**INSTRUCTIONS:**
1. According to the passage on cationic starch in papermaking, what usually forms the positively charged portion of the starch?
2. Rewrite the passage on cationic starch in papermaking, starting at "To enhance the" and ending at "Quab 188, Reagens™).", with "pulp" changed to "stock".
3. Pick up the passage on cationic starch in papermaking after its final sentence and write what comes next.

**DOCUMENT SEGMENT:**
To enhance the paper's strength, cationic starch is added to wet pulp in the manufacturing process. Starch has a similar chemical structure as the cellulose fibre of the pulp, and the surface of both the starch and fibre are negatively charged. By adding cationic (positive charged) starch, the fibre can bind with the starch and thus also increase the interconnections between the fibres. The positively charged portion of the starch is usually formed by quaternary ammonium cations. Quaternary salts that are used include 2.3-epoxy propyl trimethyl ammoniumchloride (EPTAC, also known as or Glytac Quab, GMAC™) and (3-chloro-2-hydroxypropyl) trimethyl ammonium chloride (CHPTAC, also known as Quat 188, Quab 188, Reagens™).

**DATA RECORDS:**
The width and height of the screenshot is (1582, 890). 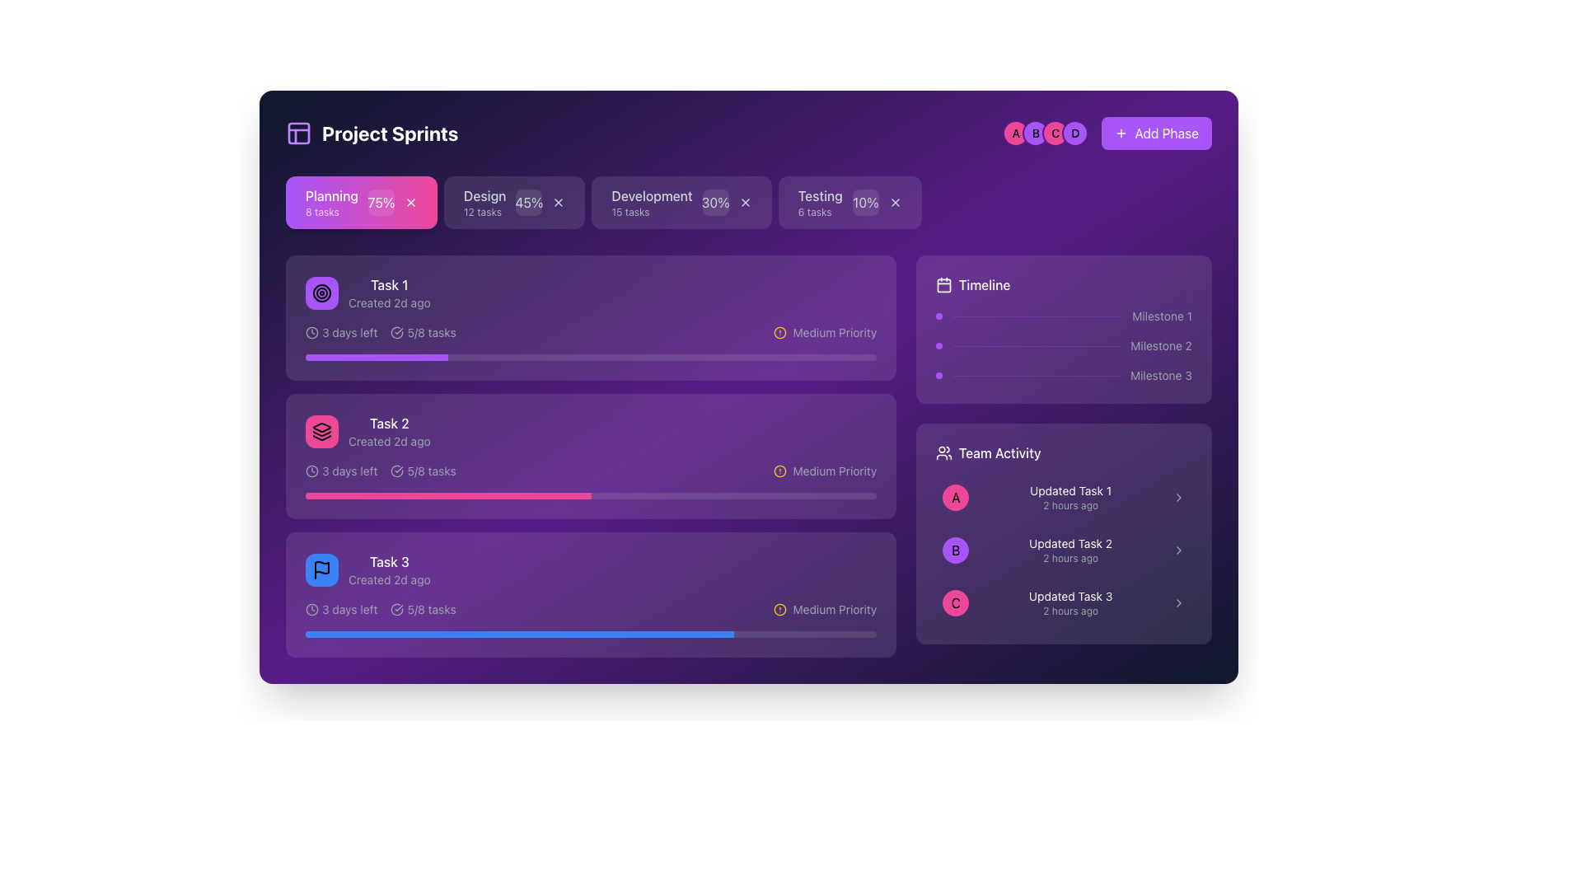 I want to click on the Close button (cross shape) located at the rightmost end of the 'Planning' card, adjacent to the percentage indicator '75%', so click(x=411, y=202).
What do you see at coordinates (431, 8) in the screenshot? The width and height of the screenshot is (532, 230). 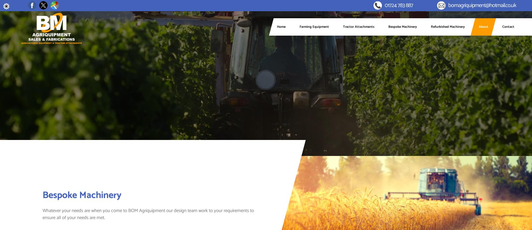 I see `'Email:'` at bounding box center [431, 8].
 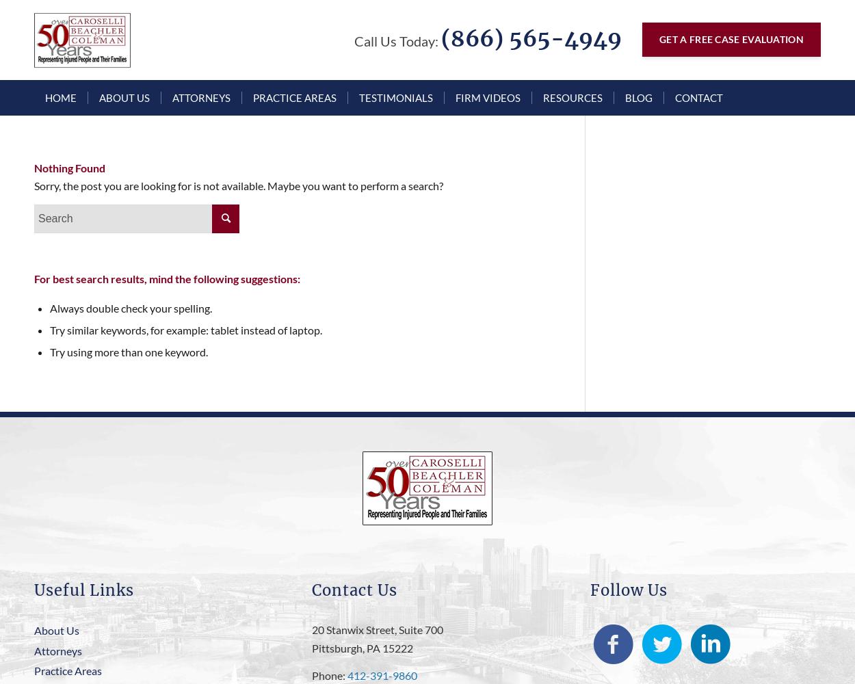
...
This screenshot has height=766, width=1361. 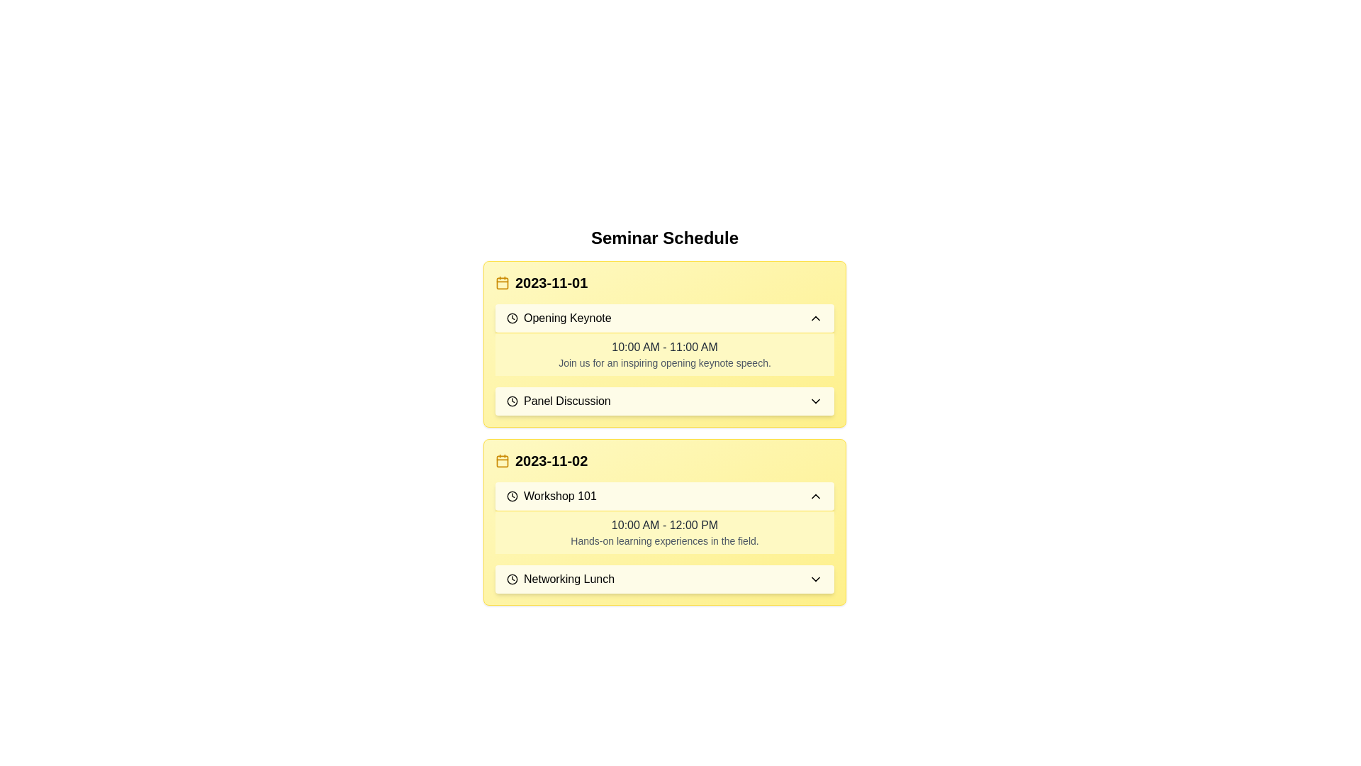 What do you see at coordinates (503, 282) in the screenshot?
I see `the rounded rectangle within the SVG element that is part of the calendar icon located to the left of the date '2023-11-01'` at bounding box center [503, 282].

**TASK-BY-TASK OUTPUTS:**
1. It is usually formed by quaternary ammonium cations.

2.
To enhance the paper's strength, cationic starch is added to wet stock in the manufacturing process. Starch has a similar chemical structure as the cellulose fibre of the stock, and the surface of both the starch and fibre are negatively charged. By adding cationic (positive charged) starch, the fibre can bind with the starch and thus also increase the interconnections between the fibres. The positively charged portion of the starch is usually formed by quaternary ammonium cations. Quaternary salts that are used include 2.3-epoxy propyl trimethyl ammoniumchloride (EPTAC, also known as or Glytac Quab, GMAC™) and (3-chloro-2-hydroxypropyl) trimethyl ammonium chloride (CHPTAC, also known as Quat 188, Quab 188, Reagens™).

3.
=== Dry-strength ===
Dry-strength additives, or dry-strengthening agents, are chemicals that improve paper strength normal conditions. These improve the paper's compression strength, bursting strength, tensile breaking strength, and delamination resistance. Typical chemicals used include cationic starch and polyacrylamide (PAM) derivatives. These substances work by binding fibers, often under the aid of aluminum ions in paper sheet.

== Binders ==
Binders promote the binding of pigment particles between themselves and the coating layer of the paper. Binders are spherical particles less than 1 μm in diameter. Common binders are styrene maleic anhydride copolymer or styrene-acrylate copolymer. The surface chemical composition is differentiated by the adsorption of acrylic acid or an anionic surfactant, both of which are used for stabilization of the dispersion in water. Co-binders, or thickeners, are generally water-soluble polymers that influence the paper's color viscosity, water retention, sizing, and gloss. Some common examples are carboxymethyl cellulose (CMC), cationic and anionic hydroxyethyl cellulose (EHEC), modified starch, and dextrin.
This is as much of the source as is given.